There was a comparison audio example between 1928 and PIB in the 1928 scoring Piano thread (highlighting the dynamic variations in 1928 in contrast to PIB), and the PIB example (both played at velocity=40) was much noisier than the 1928 example.

Also: What's happening at the end of the ShroominLove demo? Right at the 2:00 mark, is that some release samples being triggered? 

I hope I'm not exposing my incompetence too much here, asking stupid questions. The sound and character of the instrument are absolutely lovely and I don't mean to disrespect Cinesamples at all, those are just things that struck me upon hearing the demos.

so long
Andreas


----------



## doubleattack (Feb 24, 2012)

*Re: The Piano In Blue - Cinesamples (Released! ONLY $99)*



yellowstudio @ Fri 24 Feb said:


> doubleattack @ Fri 17 Feb said:
> 
> 
> > Here some greatings from Bach - Town Leipzig with Praeludium f-moll (BWV 881) on the Piano in Blue...
> ...



No, that's the tape-saturation on the higher velocity layers. :wink: Couldn't resist to use it, even it's little bit too much distortion...Nice that it will be re-done.


----------



## yellowstudio (Feb 24, 2012)

*Re: The Piano In Blue - Cinesamples (Vintage Miles Davis demo added)*

Yeah I hadn't heard anything that drastic in the other demos. Also Piets links a few pages back go to a 404 page for me, but I have to agree...that's just nasty. Anyway, it's been discussed at length and there will be a remedy soon, I didn't want to pour salt into the wounds of Mike and Mike...That just leaves my questions about the noise.
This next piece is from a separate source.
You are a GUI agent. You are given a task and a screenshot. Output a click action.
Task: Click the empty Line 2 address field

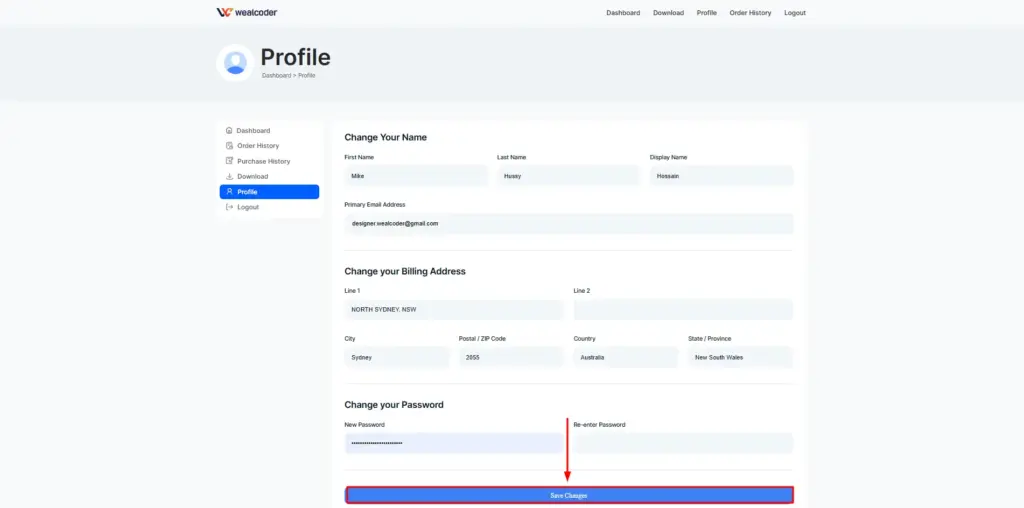click(x=683, y=310)
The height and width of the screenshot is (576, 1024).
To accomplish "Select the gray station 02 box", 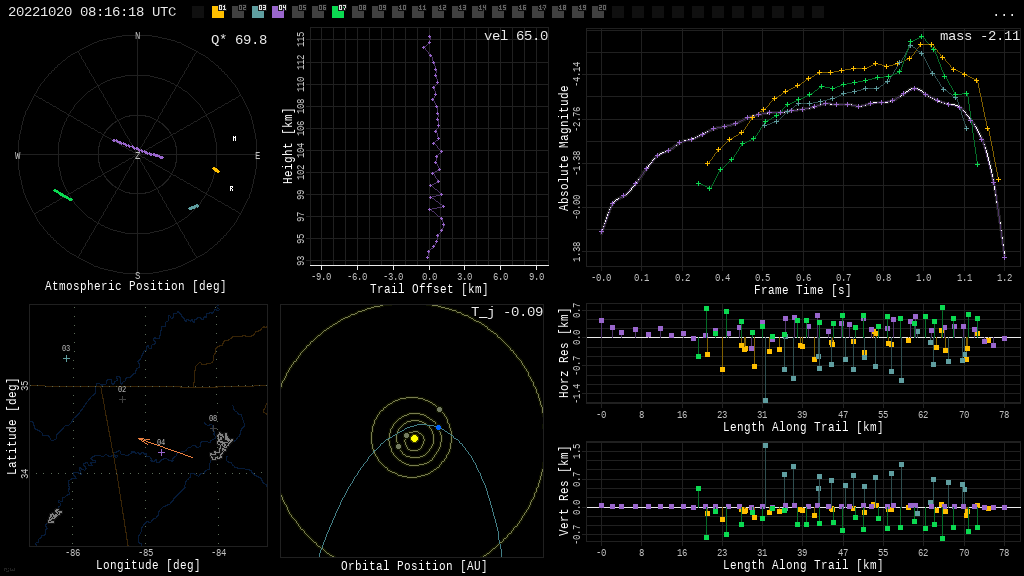I will (238, 12).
If that has been discussed before as well and I'm simply too dense to find it, somebody might point me in the right direction, that would be much appreciated.

so long
Andreas


----------



## tfishbein82 (Feb 24, 2012)

*Re: The Piano In Blue - Cinesamples (Vintage Miles Davis demo added)*

I love this piano overall. B5 around velocity 40 has a recording artifact. Sounds like maybe a pedal noise, which really sticks out, especially on quiet passages and repeated notes.


----------



## marcotronic (Feb 25, 2012)

*Re: The Piano In Blue - Cinesamples (Vintage Miles Davis demo added)*

This is a little Test I played with "Piano in Blue" (Please bear with me I'm by no means a piano player (and I'm pretty sure you will hear that  ))

I mainly selected PiB's main microphone, a little room mic and put it through Vienna MIR Pro (Teldex venue, quite close to the mic) and final reverb is QL Spaces (one of the large Piano Spaces)

[flash width=300 height=100 loop=false]https://player.soundcloud.com/player.swf?url=http%3A%2F%2Fapi.soundcloud.com%2Ftracks%2F37768011[/flash]


Marco


----------



## doubleattack (Feb 25, 2012)

*Re: The Piano In Blue - Cinesamples (Vintage Miles Davis demo added)*

It's nicely done for shure, Marco, and sounds great of course. Maybe the unique sound of the Piano gets a little bit lost in the bloomy reverb(s) :D 
But works for this style too as I can see. I've tryed out the other studio venues in MIR for the Piano (using the baked in ambient room mic) - even wonderful. 
(I didn't so for the Bach piece. That's just right out of the box for good reasons.)


----------



## marcotronic (Feb 25, 2012)

Thanks a lot for your honest opinion! I'm a "reverb fetishist" - Hope the uniqueness of this piano still shines through a bit 

Marco


----------



## IFM (Mar 2, 2012)

Well I hit the BUY button but the link for the Instrument File is broken. :( I've sent in an email and support ticket. 
Chris


----------



## shakuman (Mar 2, 2012)

*Re: The Piano In Blue - Cinesamples (Vintage Miles Davis demo added)*

Hello Mike! Pls. check my ticket #714177, I wish there's a quick response from the support!

Shakuman.


----------



## NYC Composer (Mar 2, 2012)

*Re: The Piano In Blue - Cinesamples (Vintage Miles Davis demo added)*

So here's my contribution to the demo pool-some meanderings going nowhere in particular-

http://www.ljnmusicandsound.com/2012/im-blue-ish/

Direct, no reverb, combo of room and surround mics, top layer of velocity removed from my file (it just sounds too pointed to me somehow). I messed with the filter a bit-that seems really important to the sound, and I think I will feel differently about it each time I use PIB, as small increments change the sound a LOT.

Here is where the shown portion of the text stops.